Artificial intelligence is a “great equaliser” that can hand countries such as Kazakhstan a “competitive advantage” in research, according to a minister.
Sayasat Nurbek, Kazakh minister of science and higher education, said the next stages of his country’s development will depend on partnerships with foreign universities in science and technology, having attracted a raft of international branch campuses in recent years.
While new overseas sites continue to open, such as a second Coventry University campus announced earlier this month, Nurbek said the government wants universities to be places where research happens, not just where overseas degrees are delivered.
Speaking to Times Higher Education, he said: “We have 40 branch campuses at the moment, which is very huge progress. It’s gaining a lot more momentum than we ever hoped for.”
Now, the emphasis is on what these campuses can add to the national research ecosystem. Nurbek pointed to joint research teams, co-funded projects and patents as evidence of a more selective approach.
One example is a collaboration with the University of Arizona on polymers made from sulphur, a by-product of Kazakhstan’s oil industry.
The project involves 11 joint patents, with funding from the national oil and gas company alongside government research grants, and is intended to lead to large-scale production.
“We chip in some research grant money,” Nurbek said, adding that large-scale polymer production could begin within the next year.
Alongside research, AI has become the centrepiece of Kazakhstan’s higher education strategy, framed not just as a teaching reform but as a national economic project.
“AI is becoming a world obsession,” Nurbek said. “But for countries like Kazakhstan it is a great equaliser.”
“AI can give our country a competitive advantage, boost productivity, optimise resources and ensure digital sovereignty,” he added.
Kazakhstan has adopted a national AI strategy, purchased two Nvidia GPU-backed national supercomputers and made AI compulsory across the national curriculum. According to Nurbek, almost 95 per cent of students have already completed AI training, with 686,000 certificates issued.

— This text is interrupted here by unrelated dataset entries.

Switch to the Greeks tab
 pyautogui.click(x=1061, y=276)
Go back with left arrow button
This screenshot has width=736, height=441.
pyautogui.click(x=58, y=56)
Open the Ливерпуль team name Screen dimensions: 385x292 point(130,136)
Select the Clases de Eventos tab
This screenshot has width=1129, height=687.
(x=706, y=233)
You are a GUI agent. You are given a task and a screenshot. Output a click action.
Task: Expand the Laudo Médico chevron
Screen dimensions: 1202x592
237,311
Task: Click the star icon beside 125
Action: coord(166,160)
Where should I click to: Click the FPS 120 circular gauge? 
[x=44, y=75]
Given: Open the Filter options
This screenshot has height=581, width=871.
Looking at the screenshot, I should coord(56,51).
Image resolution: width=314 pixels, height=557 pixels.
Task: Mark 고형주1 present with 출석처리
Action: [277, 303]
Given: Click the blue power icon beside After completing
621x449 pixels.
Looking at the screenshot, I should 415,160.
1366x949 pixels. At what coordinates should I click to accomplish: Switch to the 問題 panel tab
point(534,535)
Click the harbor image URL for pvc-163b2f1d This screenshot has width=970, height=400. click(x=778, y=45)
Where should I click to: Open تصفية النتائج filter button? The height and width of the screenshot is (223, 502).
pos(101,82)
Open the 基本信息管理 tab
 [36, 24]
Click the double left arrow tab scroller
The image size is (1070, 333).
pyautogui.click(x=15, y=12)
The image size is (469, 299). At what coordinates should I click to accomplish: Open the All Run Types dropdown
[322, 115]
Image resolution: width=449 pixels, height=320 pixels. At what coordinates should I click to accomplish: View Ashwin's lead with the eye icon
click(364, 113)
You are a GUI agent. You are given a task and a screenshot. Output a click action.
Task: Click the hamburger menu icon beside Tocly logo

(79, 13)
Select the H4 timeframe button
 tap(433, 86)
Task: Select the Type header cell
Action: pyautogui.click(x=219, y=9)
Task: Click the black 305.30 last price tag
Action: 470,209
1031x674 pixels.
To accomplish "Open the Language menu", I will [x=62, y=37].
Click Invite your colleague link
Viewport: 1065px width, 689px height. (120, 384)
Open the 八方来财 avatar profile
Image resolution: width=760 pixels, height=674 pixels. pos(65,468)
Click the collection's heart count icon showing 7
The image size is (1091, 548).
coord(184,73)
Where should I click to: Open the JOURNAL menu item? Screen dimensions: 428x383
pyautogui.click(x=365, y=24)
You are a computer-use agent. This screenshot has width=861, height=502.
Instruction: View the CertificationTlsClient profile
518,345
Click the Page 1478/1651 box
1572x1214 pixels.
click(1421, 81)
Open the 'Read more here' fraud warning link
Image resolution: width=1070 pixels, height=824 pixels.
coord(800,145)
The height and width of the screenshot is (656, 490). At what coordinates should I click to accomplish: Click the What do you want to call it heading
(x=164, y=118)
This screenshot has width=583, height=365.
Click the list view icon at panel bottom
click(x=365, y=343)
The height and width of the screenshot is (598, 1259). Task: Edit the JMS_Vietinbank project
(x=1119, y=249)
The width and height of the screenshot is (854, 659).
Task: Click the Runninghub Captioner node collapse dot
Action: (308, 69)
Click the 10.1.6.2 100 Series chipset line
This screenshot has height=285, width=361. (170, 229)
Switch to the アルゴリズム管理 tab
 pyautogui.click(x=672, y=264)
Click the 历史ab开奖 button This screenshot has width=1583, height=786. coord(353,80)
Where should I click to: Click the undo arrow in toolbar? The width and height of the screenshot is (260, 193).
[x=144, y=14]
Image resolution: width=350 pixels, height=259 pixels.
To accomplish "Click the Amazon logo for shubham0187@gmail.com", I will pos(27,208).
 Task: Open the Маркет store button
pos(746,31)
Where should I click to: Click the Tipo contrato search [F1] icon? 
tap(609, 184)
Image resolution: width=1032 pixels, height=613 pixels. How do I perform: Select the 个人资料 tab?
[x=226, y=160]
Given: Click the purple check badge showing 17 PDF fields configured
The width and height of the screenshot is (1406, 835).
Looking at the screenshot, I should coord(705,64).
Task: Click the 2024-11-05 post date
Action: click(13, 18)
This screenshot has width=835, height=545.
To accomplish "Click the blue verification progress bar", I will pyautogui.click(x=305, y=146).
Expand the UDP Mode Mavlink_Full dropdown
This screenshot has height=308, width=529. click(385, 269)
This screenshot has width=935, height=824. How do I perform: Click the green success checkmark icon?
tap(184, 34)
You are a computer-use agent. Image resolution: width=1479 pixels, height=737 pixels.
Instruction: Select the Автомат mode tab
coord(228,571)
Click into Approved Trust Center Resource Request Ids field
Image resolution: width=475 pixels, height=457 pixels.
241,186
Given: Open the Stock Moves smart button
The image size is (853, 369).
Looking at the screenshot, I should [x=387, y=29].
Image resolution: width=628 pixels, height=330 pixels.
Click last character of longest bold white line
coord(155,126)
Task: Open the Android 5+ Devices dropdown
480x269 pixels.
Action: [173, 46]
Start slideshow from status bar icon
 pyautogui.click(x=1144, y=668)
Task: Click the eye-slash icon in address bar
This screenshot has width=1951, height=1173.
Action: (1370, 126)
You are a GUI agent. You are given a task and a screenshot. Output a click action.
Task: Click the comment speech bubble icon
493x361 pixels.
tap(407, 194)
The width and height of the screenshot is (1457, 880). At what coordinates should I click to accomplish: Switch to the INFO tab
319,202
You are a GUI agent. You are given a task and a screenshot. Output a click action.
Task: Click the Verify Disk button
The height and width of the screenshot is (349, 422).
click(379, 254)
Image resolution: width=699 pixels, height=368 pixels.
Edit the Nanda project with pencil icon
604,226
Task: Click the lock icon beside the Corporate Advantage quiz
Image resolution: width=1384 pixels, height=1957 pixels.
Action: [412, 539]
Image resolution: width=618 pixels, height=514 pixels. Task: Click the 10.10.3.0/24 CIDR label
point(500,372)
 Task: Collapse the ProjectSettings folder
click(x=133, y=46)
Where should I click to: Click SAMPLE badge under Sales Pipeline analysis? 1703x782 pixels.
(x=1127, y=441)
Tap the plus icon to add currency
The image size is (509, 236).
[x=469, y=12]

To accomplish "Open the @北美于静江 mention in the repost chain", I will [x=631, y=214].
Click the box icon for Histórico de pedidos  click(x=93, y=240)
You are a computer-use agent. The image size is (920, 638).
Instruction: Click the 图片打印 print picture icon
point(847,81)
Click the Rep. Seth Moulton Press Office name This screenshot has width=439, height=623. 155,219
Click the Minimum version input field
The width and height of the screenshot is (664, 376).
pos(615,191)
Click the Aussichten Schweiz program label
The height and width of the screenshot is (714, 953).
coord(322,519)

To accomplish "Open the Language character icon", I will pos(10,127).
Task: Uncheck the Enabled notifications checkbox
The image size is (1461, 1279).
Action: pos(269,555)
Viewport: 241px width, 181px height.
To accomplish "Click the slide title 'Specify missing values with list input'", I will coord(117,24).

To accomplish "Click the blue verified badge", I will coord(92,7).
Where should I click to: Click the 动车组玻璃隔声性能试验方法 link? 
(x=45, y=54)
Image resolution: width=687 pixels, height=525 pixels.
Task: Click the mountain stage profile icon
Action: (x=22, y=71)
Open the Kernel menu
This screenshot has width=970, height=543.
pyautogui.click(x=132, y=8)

Universities have been given free access to a quota of national supercomputing power, while students completing advanced training are learning how to build AI agents.
The most successful projects are eligible for seed funding through a new venture fund. In less than a year, students designed 229 AI agents through the programme, Nurbek said.
The ambition now extends to academic staff. Kazakhstan has been selected as one of the participants in a global OpenAI pilot, alongside Estonia, Greece, Italy’s Conference of University Rectors, Jordan, Slovakia, Trinidad & Tobago and the United Arab Emirates.
Under the scheme, “every faculty member, every professor and every teacher in Kazakhstan will be given their own ChatGPT for education,” Nurbek said. “We’re going to train 100 per cent of faculty and research institutions.”
Yet the pace of change has generated resistance within universities. “Education is one of the most conservative spheres out there,” he said, acknowledging pushback from academics asked to overhaul long-established curricula.
“Imagine telling a professor who spent half his life designing a curriculum that it’s now obsolete – there will be huge resistance,” he said.
Nurbek argued that universities must move away from static course content towards adaptability and ongoing education. “Hard skills and soft skills are not enough any more,” he said. “The core has to be adaptability, resilience and lifelong learning.”
He also raised concerns about burnout and information overload among students. “We have brilliant, talented young people, and they burn out, because they can’t match the speed of change,” he said, adding that attention deficit and information overload are becoming widespread problems.
In response, some institutions have introduced student-led “digital detox days” initiated by students themselves, Nurbek said.